Making of

This portfolio is itself a case study.

Designed by me, built with Claude. The process is the proof, so I'm publishing it.

1 · Audience before pixels

Three readers were defined first: a human reviewer with 60 seconds, search crawlers needing semantic structure, and AI agents that will learn about me from this site. Every decision serves all three.

2 · Contextual prompting

I treated Claude like a design team: full resume and 66-page deck as source material, real job postings as context, numbered feedback after every round, and a demand that it audit its own UX and fix what it found.

3 · Values before visuals

Non-negotiables set on day one: WCAG 2.1 AA for real, a reader-controlled accessibility menu, zero fabricated claims, and evidence-first storytelling on every project.

4 · System, then pages

Tokens first, from the Snow UI design system: Inter across the ramp (64/48/18), ink #1C1C1C on soft paper, a 20px component radius, Snow pastels for categories, and one deep green accent used sparingly, with the accent discipline adopted from tasteskill.dev. Cards, pills, tiles and accordions share one radius, shadow and spacing family.

5 · Iterate with receipts

Each version was checked for mobile behaviour, no-JavaScript fallbacks, colour-blind support, print styles and SEO metadata. Pages compile CSS, JS and images into single files, so nothing ever breaks on extraction.

6 · Give the method away

The full thinking process is below as markdown.
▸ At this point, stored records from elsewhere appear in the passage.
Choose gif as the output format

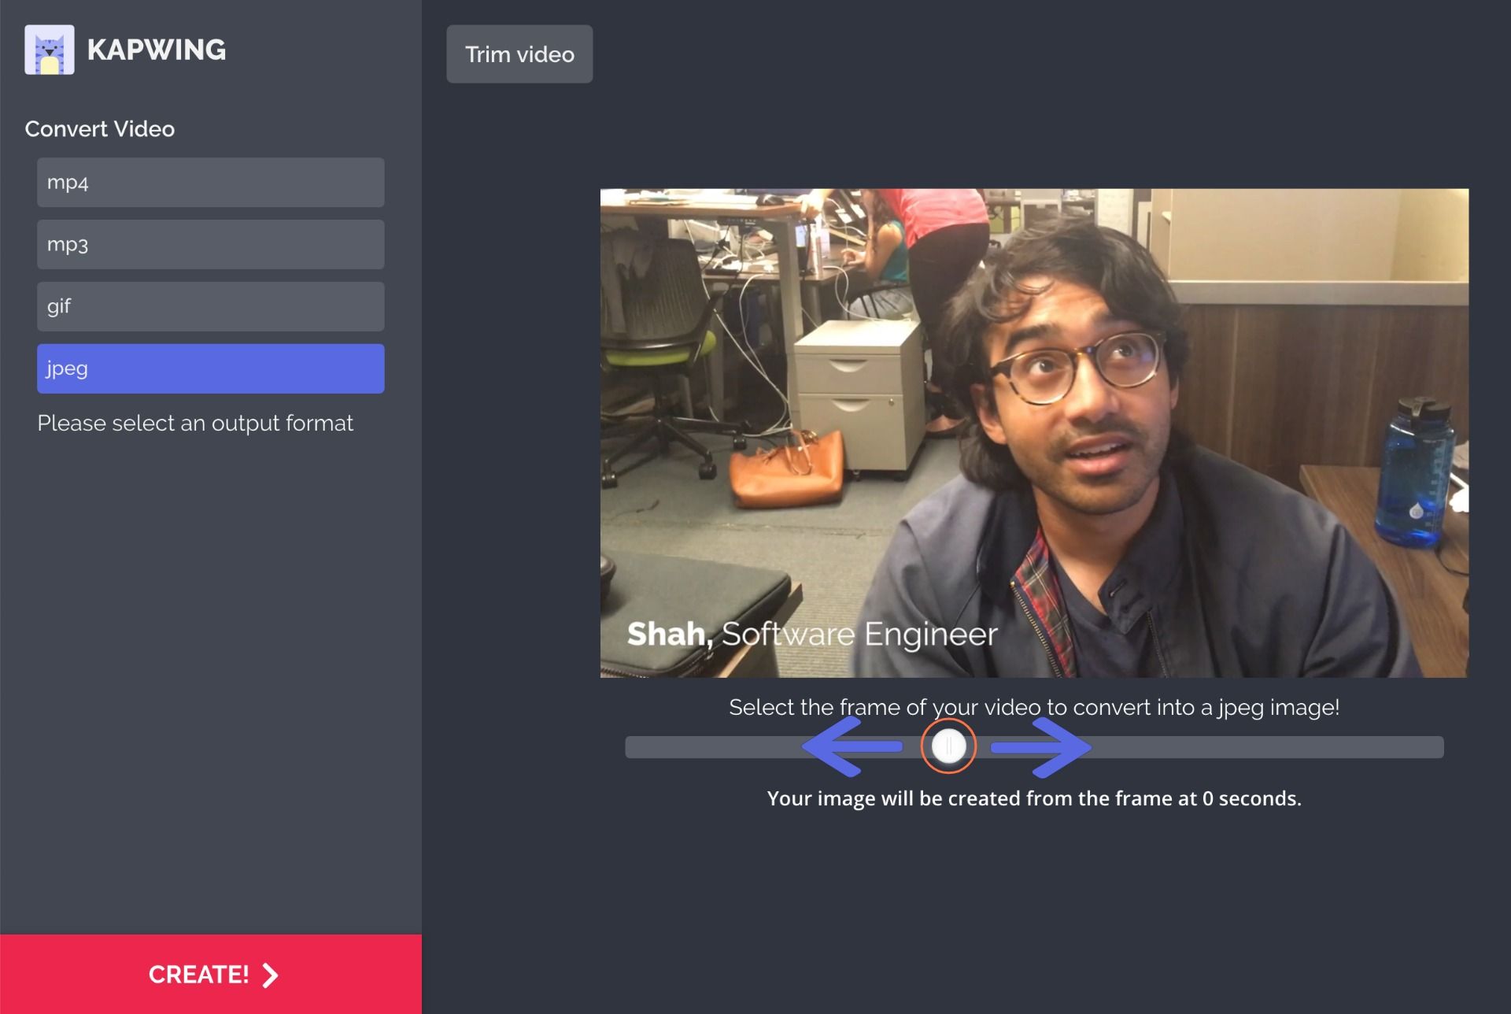tap(210, 306)
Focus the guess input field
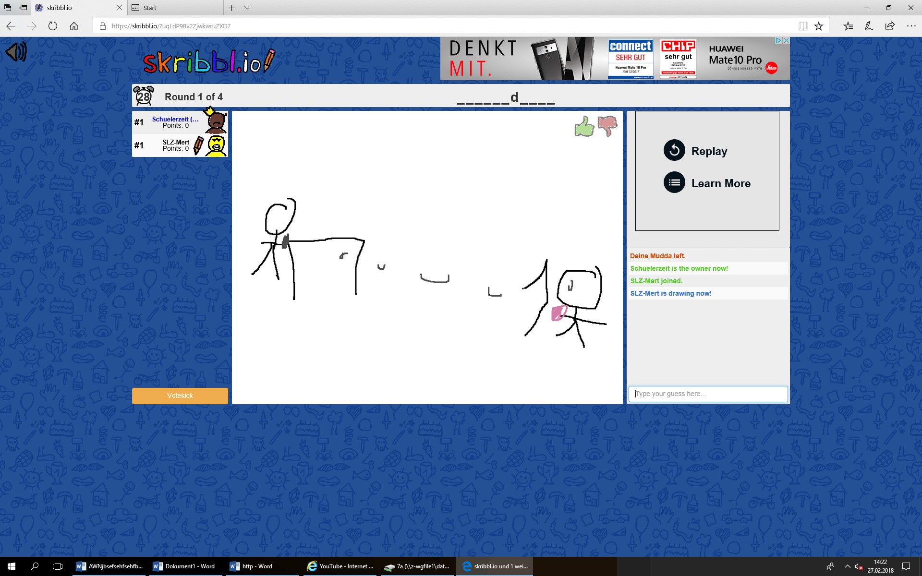Screen dimensions: 922x576 [x=708, y=394]
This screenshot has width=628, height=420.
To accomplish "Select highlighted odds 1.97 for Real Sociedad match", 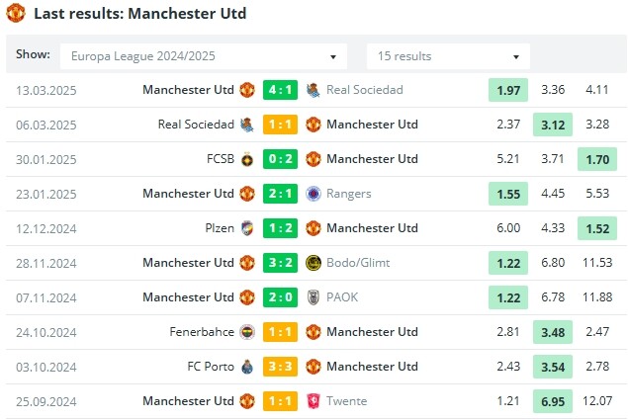I will 508,90.
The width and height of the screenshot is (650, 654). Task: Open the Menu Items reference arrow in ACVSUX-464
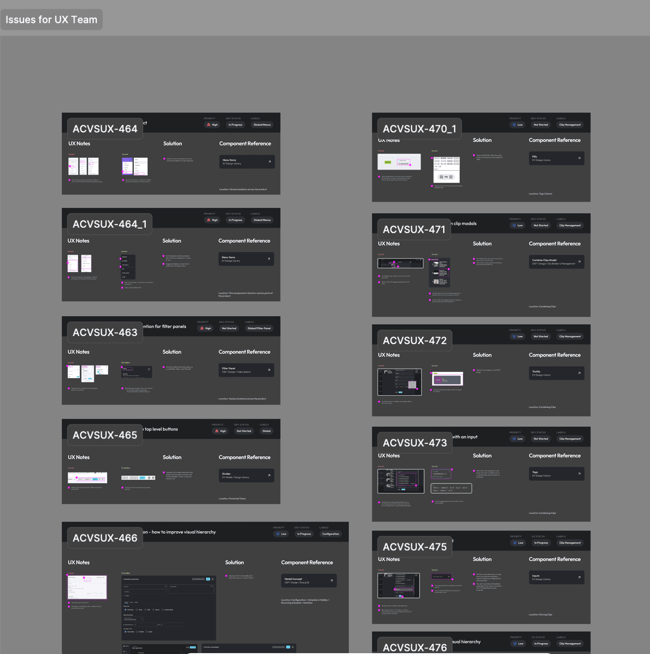pyautogui.click(x=269, y=162)
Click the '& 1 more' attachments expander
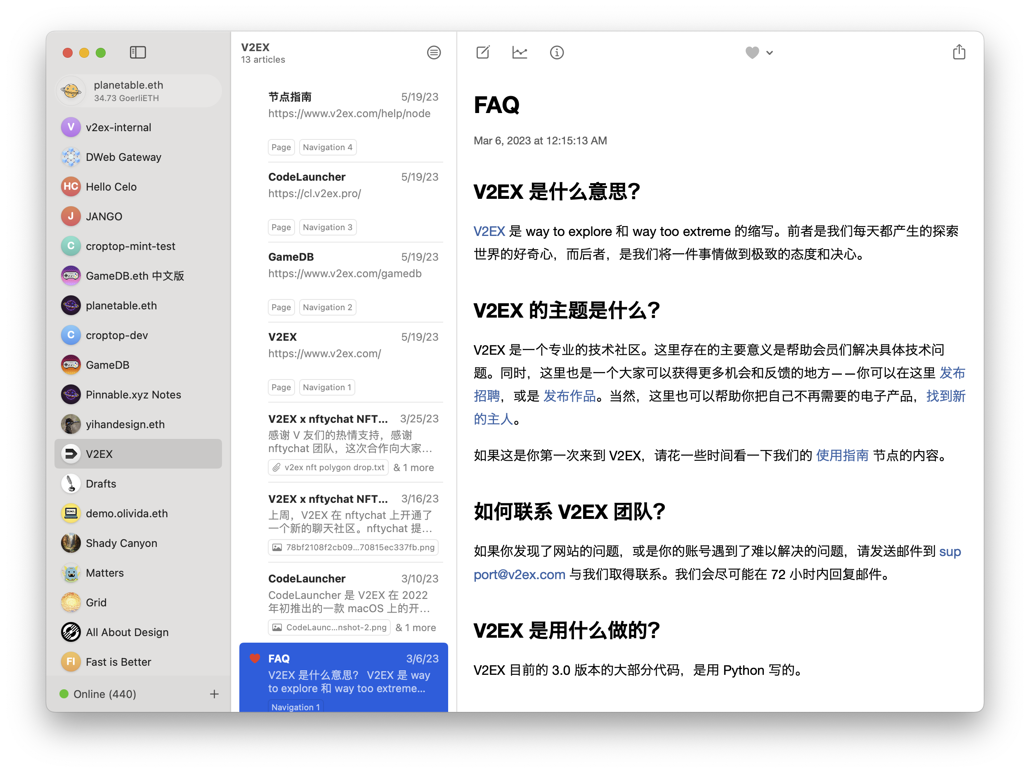 (413, 467)
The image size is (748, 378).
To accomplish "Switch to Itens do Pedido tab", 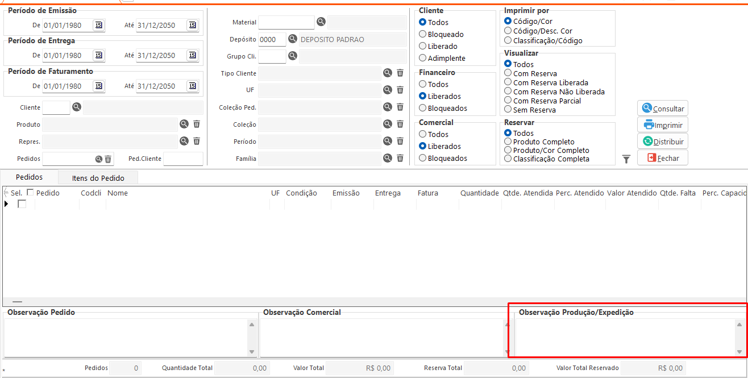I will (98, 178).
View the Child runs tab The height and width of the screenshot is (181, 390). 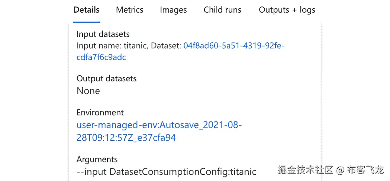[x=222, y=10]
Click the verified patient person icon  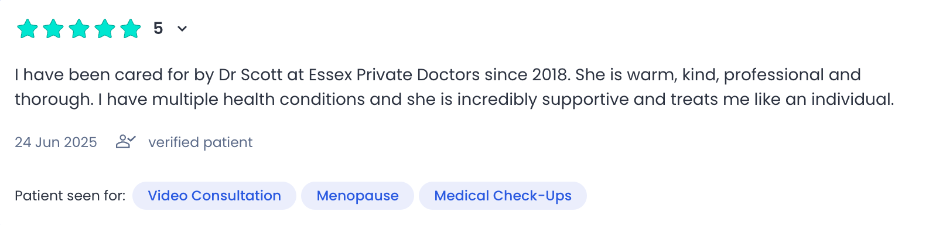[125, 142]
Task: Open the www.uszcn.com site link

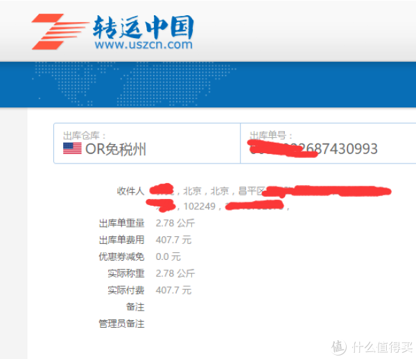Action: (x=144, y=44)
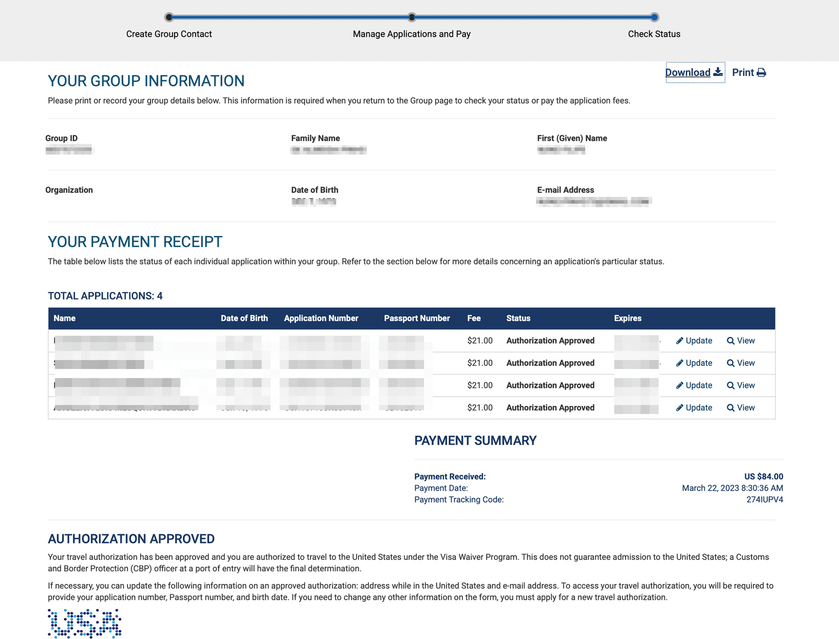
Task: Click pencil Update icon in second row
Action: [680, 363]
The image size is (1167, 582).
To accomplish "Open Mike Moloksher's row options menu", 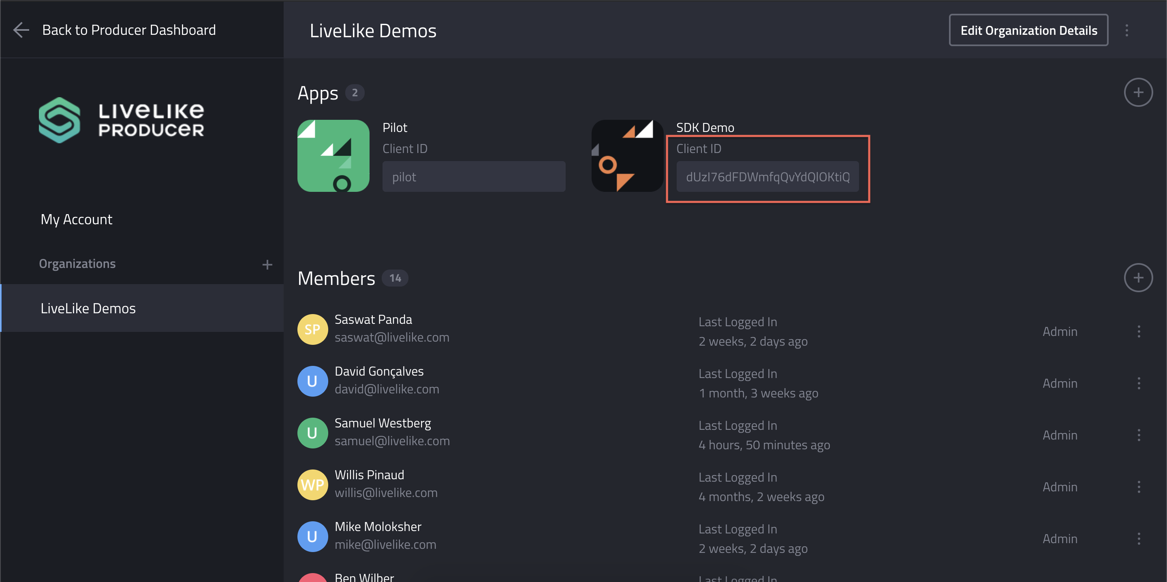I will point(1138,539).
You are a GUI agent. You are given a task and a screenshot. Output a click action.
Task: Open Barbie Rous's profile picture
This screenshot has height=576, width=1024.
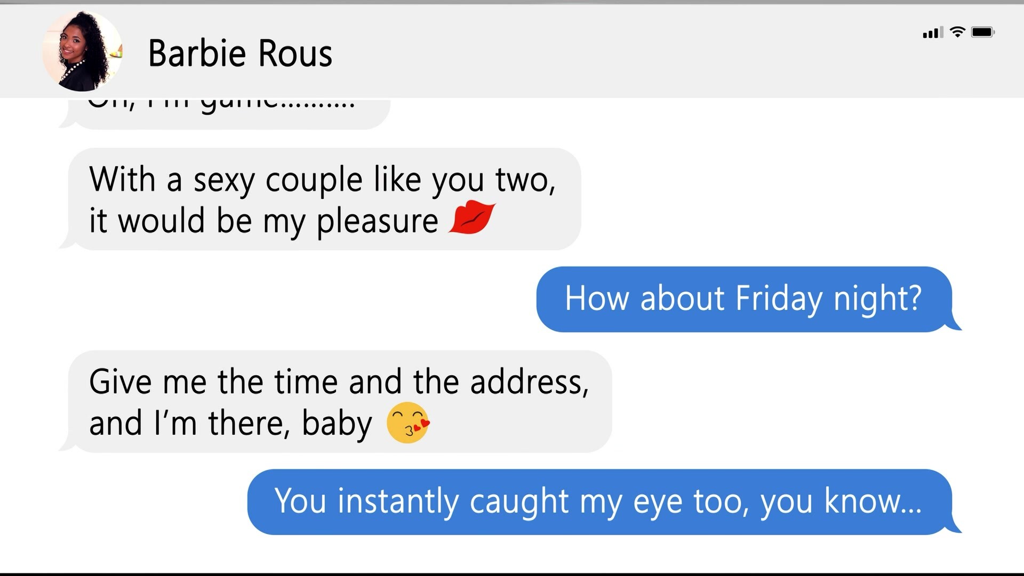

Copy it, replace my facts with yours, and you have a working method for building your own evidence-first portfolio with AI.

# How this portfolio was made: my thinking process
By Mian Muhammad Adil, Product Designer, with Claude (Anthropic) as my build partner

## 1. Start with the audience, not the pages
Before a single pixel, I defined three audiences:
- A hiring reviewer scanning dozens of portfolios (needs signal in 60 seconds)
- Applicant tracking systems and search crawlers (need semantic HTML and structured data)
- AI agents that will summarize me from this site (need facts stated plainly, JSON-LD, clear headings)

## 2. Treat the AI like a design team, not a vending machine
I did not ask for "a portfolio website." I practiced contextual prompting:
- I gave Claude my full resume and my 66-page portfolio deck as source material
- I supplied the actual job postings I was targeting, so copy could mirror real requirements
- I gave feedback in numbered lists after every version, the way I would review a design team
- I asked for a UX audit of the AI's own output, then made it fix its own findings
- I challenged defaults: fonts, pills, animations, information architecture, tone

Lesson: the quality of AI output is a mirror of the quality of context you provide.

## 3. Decide the values before the visuals
Non-negotiables I set on day one:
- WCAG 2.1 AA for real: skip links, keyboard support, visible focus, reduced-motion respect
- A reader-controlled accessibility menu: dark mode, high contrast, text sizing
- No fabricated claims. Every number on this site traces to a real project
- Evidence-first storytelling: sector, challenge, solution, process, outcome for every project

## 4. Design system, then pages
We standardized tokens first, adopting the Snow UI design system: Inter across the
type ramp (64/48/18 at weights 600/400), ink #1C1C1C on soft paper surfaces, a 20px
component radius scale, Snow pastels for categorization, and a single deep green accent (#1E6B45), applied with the accent discipline adopted from
tasteskill.dev (base #F5F4F2 from their theme-color): reserved for borders, graphics and
focus states, with a darker tone (#134D31) for text links to preserve WCAG contrast. Components (cards, pills, tiles, accordions) all draw
from the same radius, shadow and spacing families.

## 5. Iterate in public, with receipts
Every version was reviewed against a checklist: mobile behaviour, no-JavaScript fallbacks,
colour-blind support, print styles, SEO metadata, and honest copy. The self-contained
build (CSS, JS and images compiled into each HTML file) means the site works anywhere,
with zero broken-path risk.

## 6. What I'd tell anyone copying this process
1. Give the AI your raw materials, not your conclusions
2. Ask it to audit itself; it finds real flaws when invited to
3. Keep a single source of truth for facts, and refuse invented ones
4. Accessibility is a feature you demo, not a paragraph you claim
5. Ship, review on a real phone, then iterate again

Copy this file, replace my facts with yours, and you have a working method.